Durante três noites, uma equipe de reportagem da TRIBUNA DO NORTE formada pelos repórteres Alex Régis e Ricardo Araújo, percorreu avenidas, ruas e vielas de Natal com a missão de encontrar uma ou mais blitzen da Polícia Militar. Foram quase 250 quilômetros percorridos em todas as regiões da capital durante as noites e madrugadas da sexta-feira (05), sábado (06), domingo (07) e segunda-feira (08). Do Sul ao Norte, do Oeste ao Leste, nenhuma barreira policial ou operação foi vista pela equipe.
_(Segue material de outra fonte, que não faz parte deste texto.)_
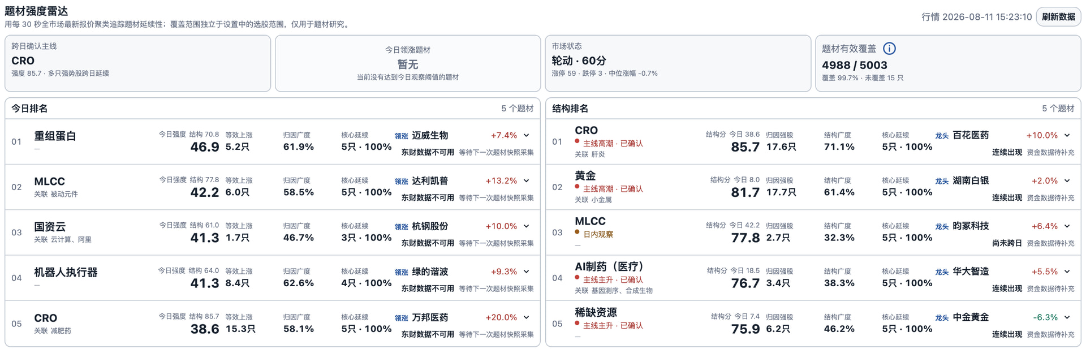The width and height of the screenshot is (1086, 349).
Task: Click the 重组蛋白 theme name
Action: (55, 136)
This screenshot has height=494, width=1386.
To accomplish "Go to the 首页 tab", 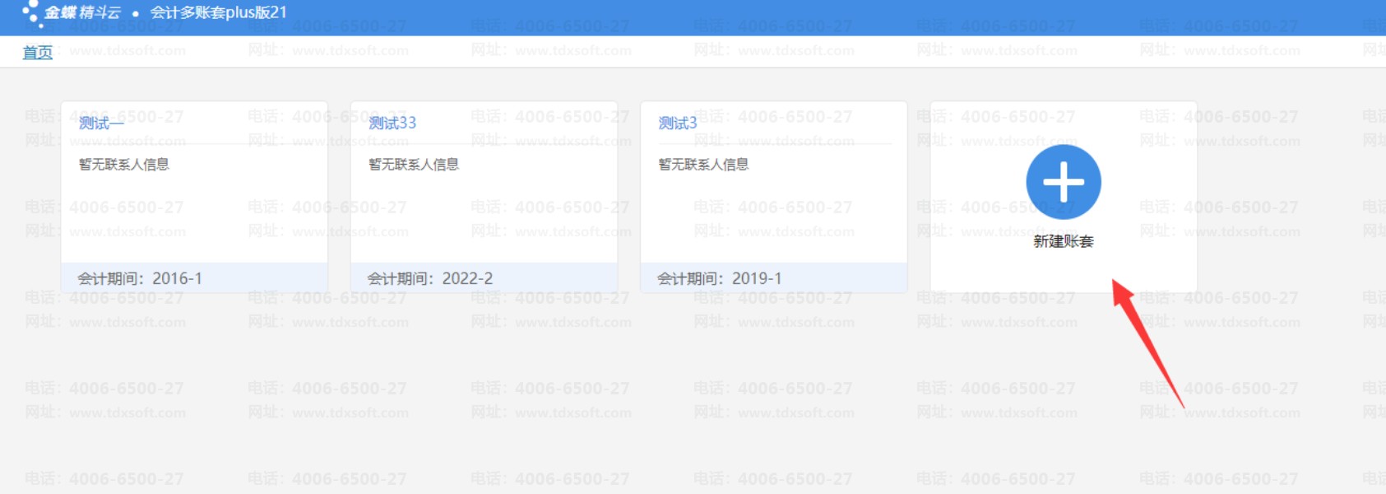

Na zona norte de Natal,duas viaturas estavam paradas em frente a uma badalada casa noturna na madrugada de sábado passado.
Até mesmo o simples fato de cruzar com uma viatura policial durante o deslocamento de um ponto a outro, não ocorreu repetidamente. Na sexta-feira, o primeiro veículo da Polícia Militar foi visto três horas e quinze minutos depois do início da apuração da reportagem. Ocorreu na Avenida Erivan França, em Ponta Negra, às 0h15min.
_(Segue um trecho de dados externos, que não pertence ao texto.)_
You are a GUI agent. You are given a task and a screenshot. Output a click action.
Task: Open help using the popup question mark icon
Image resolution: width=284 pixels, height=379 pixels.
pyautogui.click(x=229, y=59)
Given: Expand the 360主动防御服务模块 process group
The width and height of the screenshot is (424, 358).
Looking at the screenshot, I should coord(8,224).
Os flagras aos atos de infração às leis de trânsito e comercialização de drogas, foram diversos. Condutores em alta velocidade, desrespeito às placas de trânsito, tráfico e consumação de entorpecentes, prostituição. Nem mesmo nos bairros cujo histórico de violência remete ao constante patrulhamento, haviam barreiras policiais neste último final de semana. Aos criminosos e bandidos, um convite à impunidade.

Badalação, drogas e falta de fiscalização

São 21h30min. A sexta-feira é o dia escolhido pela maioria dos moradores das zonas Sul e Leste para um happy hour. Bares e restaurantes estão lotados. O tráfego de veículos é intenso. Com o intuito de chegar mais rápido ao destino final, motoristas e motociclistas excedem os limites de velocidade em todas as vias percorridas pela equipe de reportagem.

Nos postos de gasolina, adolescentes e adultos faziam o "aquecimento pré-balada". O consumo de bebidas alcoólicas é indiscriminado. Além dos paredões que tocam música em níveis superiores ao permitido pela legislação. Nenhuma viatura policial estava por perto.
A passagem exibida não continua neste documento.